> TASK DETAILS
Extract every line in the items below that contains the word "width".

> MATERIAL FOR THIS TASK
....................

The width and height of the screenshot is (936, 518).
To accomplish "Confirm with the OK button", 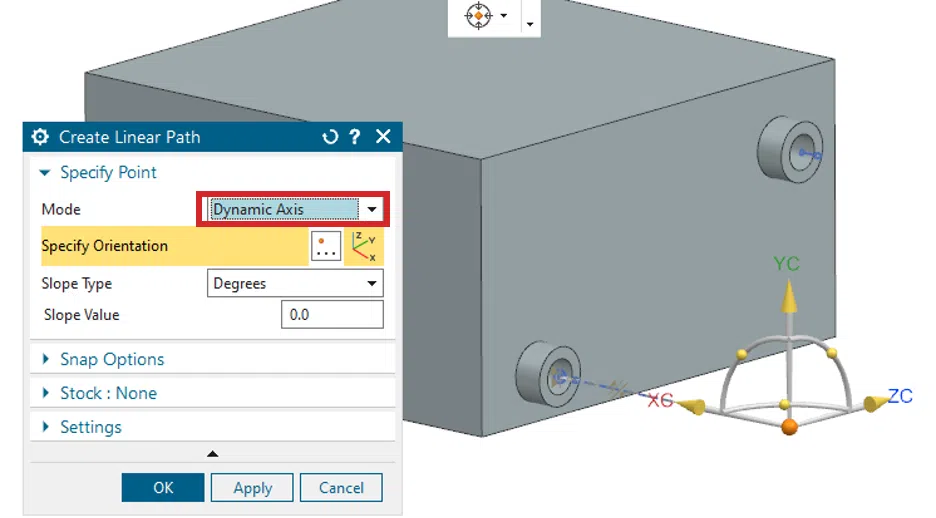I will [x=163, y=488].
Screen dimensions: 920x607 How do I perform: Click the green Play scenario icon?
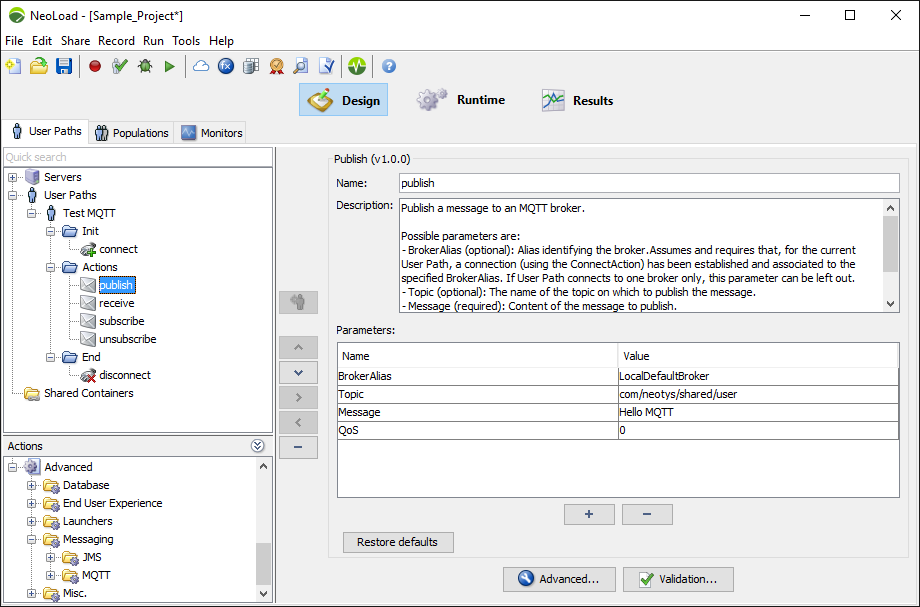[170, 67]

....................

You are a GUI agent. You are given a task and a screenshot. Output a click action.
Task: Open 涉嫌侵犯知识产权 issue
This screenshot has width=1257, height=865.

....................

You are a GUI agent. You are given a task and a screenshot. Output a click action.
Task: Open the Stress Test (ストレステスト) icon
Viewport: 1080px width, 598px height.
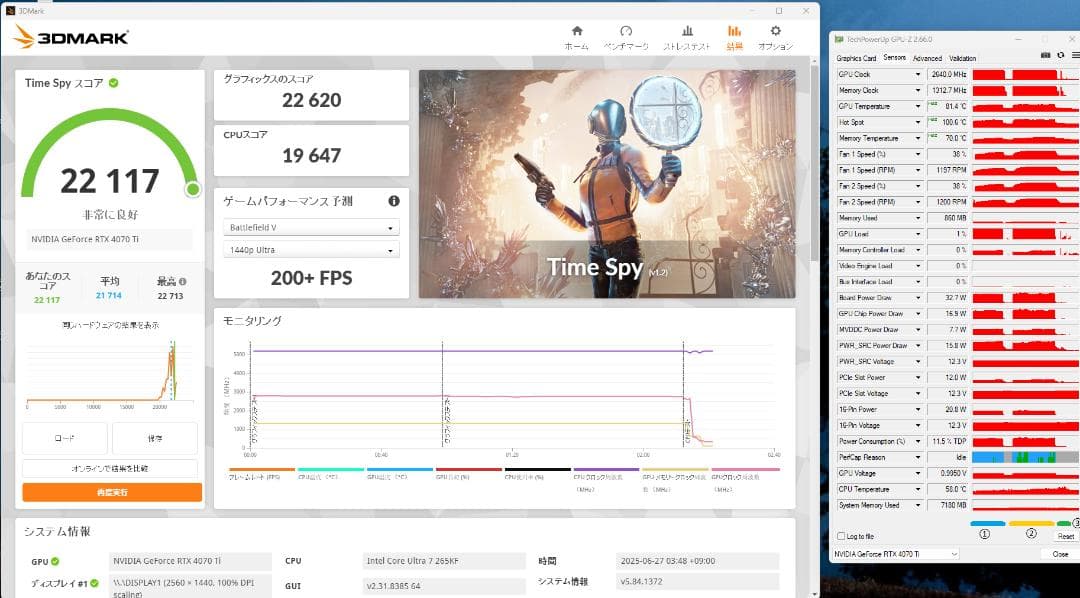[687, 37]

....................

> REPLY TO THE EXERCISE
The width and height of the screenshot is (936, 518).
This screenshot has width=1257, height=865.
Viewport: 1080px width, 598px height.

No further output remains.